Corriere della Sera, 20 maggio 2021
Al mondo sono state fatte un miliardo e mezzo di iniezioni. Il 60 per cento in Cina, Usa e India. Undici i Paesi, per lo più africani, a zero immunizzati
Le prime approvazioni ai vaccini anti-Covid – Sputnik V in Russia, Pfizer-BioNTech in Regno Unito – sono arrivate ai primi di dicembre: da allora sono passati sei mesi e in queste ore si è superata la quota (anche) simbolica di un miliardo e mezzo di dosi somministrate, in 210 Paesi mentre ancora 11 non hanno avviato la campagna vaccinale. A martedì sera i contatori che sommano le cifre comunicate giornalmente dagli istituti di salute pubblica di tutto il mondo segnavano 1.500.017.337 dosi; il progresso ora è di 25 milioni di dosi al giorno, un passo sempre più spedito se si pensa che al giro di boa di 500 milioni di dosi si era arrivati in 4 mesi.
La distribuzione non è omogenea. Il 60% delle dosi finora sono state iniettate in tre Paesi: in Cina 421,9 milioni, Usa 274,4 milioni, e India 184,4 milioni. Una sproporzione collegata alla popolazione ma anche alla «nazionalità» delle formule: la Cina ne ha battezzate due, Sinopharm e Sinovac, americana (in partnership con la tedesca BioNTech) è la formula Pfizer, e in India, oltre al Covaxin, gli stabilimenti di aziende farmaceutiche come Bharat Biotech sfornano anche il 60% delle dosi mondiali, soprattutto della formula anglo-svedese AstraZeneca.

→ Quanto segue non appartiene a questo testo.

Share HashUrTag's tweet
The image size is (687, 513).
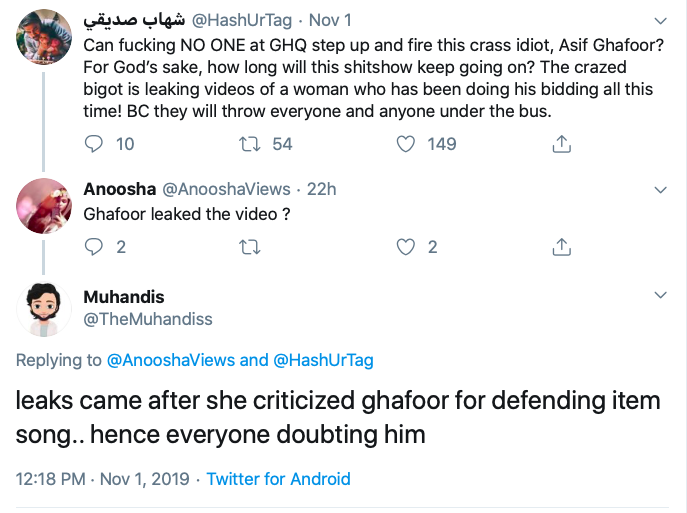561,144
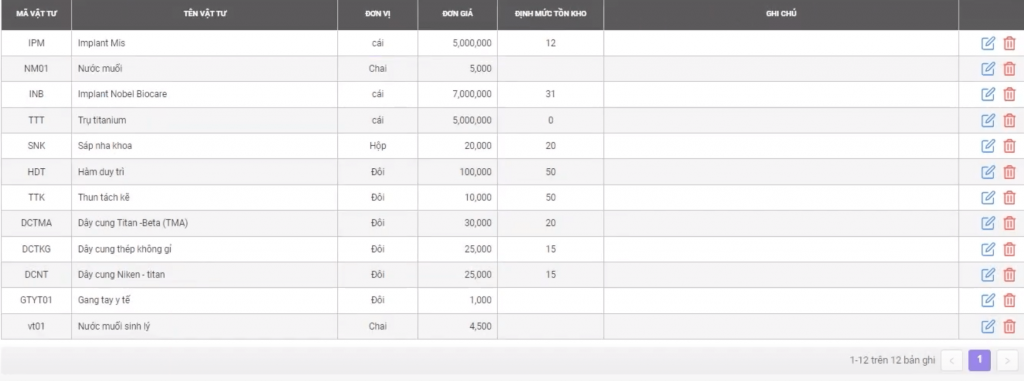
Task: Click the Tên vật tư column header
Action: [x=204, y=14]
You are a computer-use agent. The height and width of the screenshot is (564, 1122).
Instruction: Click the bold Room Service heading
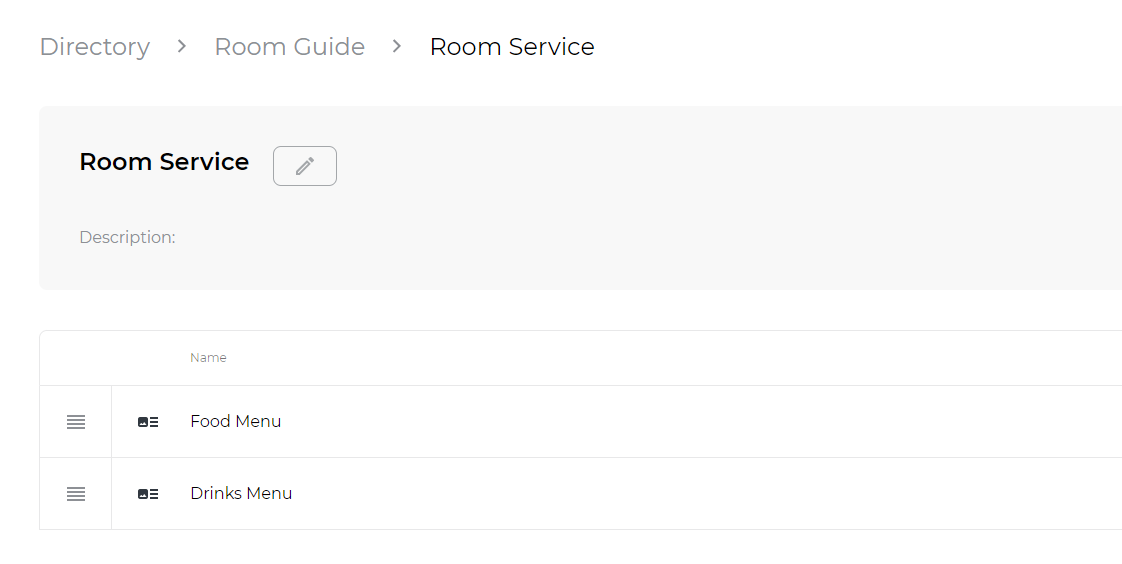(164, 162)
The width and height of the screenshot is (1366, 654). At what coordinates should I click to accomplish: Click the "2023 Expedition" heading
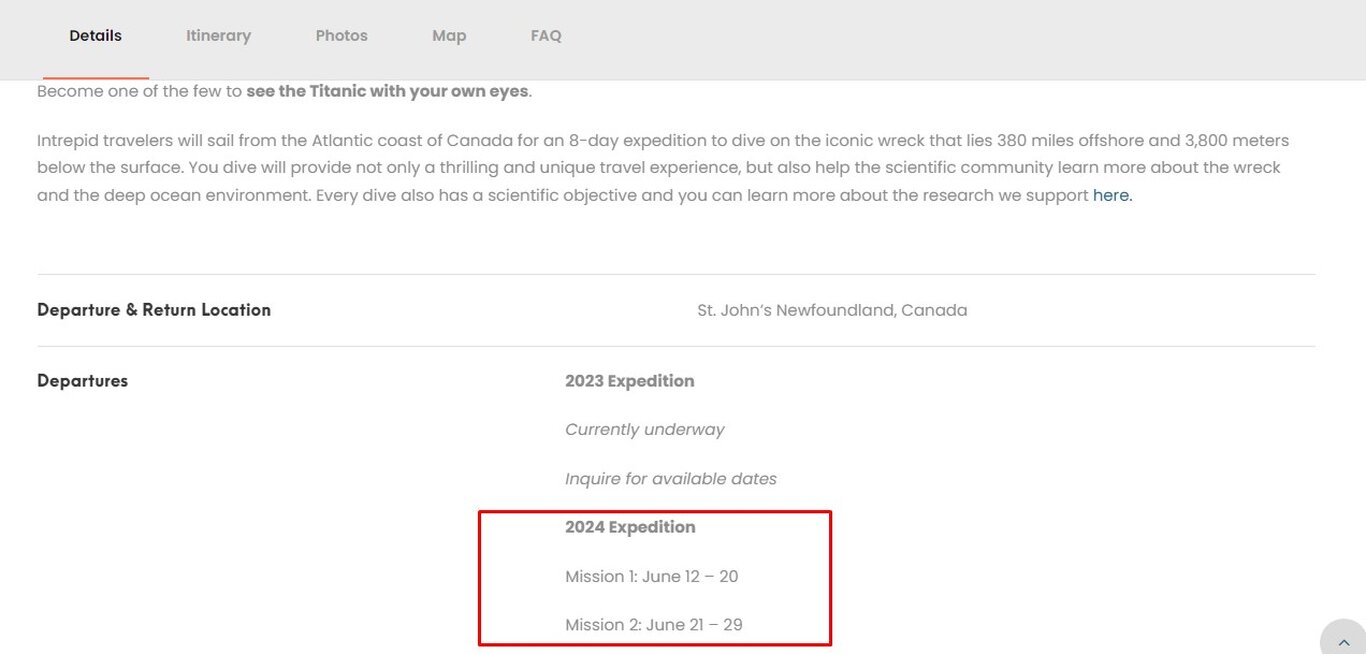coord(629,381)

Il dato più significativo, tuttavia, è la percentuale della popolazione che ha ricevuto almeno la prima: è in base a questa cifra – che in Italia è del 32,4% – che in quasi ogni Paese vengono decise le misure di salute pubblica e le eventuali riaperture.
Gli ostacoli
Accesso disomogeneo alle dosi e resistenza a vaccinarsi rallentano
l’immunità di gregge
Eppure un’occhiata ai dati basta a mostrare che la percentuale di vaccinati, in sé, non è un salvacondotto per il ritorno alla vita normale: due Paesi tra i meglio piazzati in classifica, l’Ungheria dove il 49,5% dei cittadini ha ricevuto almeno una dose, e le Seychelles dove l’ha ricevuta il 68,5%, hanno problemi a contenere la pandemia. L’Ungheria di Orbàn, che pure è ricorsa ai vaccini russo e cinese senza attendere l’ok dell’Ema, è ora alla fine di una stremante terza ondata che la vede prima al mondo per mortalità, con 3 morti ogni 1000 abitanti, nell’ultima settimana. E alle Seychelles il 33% dei vaccinati ha preso il Covid in questo momento, ma senza le complicazioni che in un Paese insulare e non ricco come quello sarebbero mortali. La via fuori dal tunnel sembra dunque un binario parallelo di vaccinazioni e restrizioni. Finché almeno nel mondo non ci saranno abbastanza vaccinati. Ma quant’è «abbastanza»? Non esistono stime corrette, spiega un’inchiesta recente dell’Economist, su una possibile immunità di gregge globale: troppe le variabili, dalla resistenza a vaccinarsi ancora molto diffusa alla disomogeneità della diffusione del vaccino. Undici Paesi, ad esempio, sono ancora a zero dosi somministrate: Tanzania, Burkina Faso, Ciad, Burundi, Repubblica Centrafricana, Eritrea; Vanuatu e Kiribati in Oceania; Haiti e infine la Corea del Nord.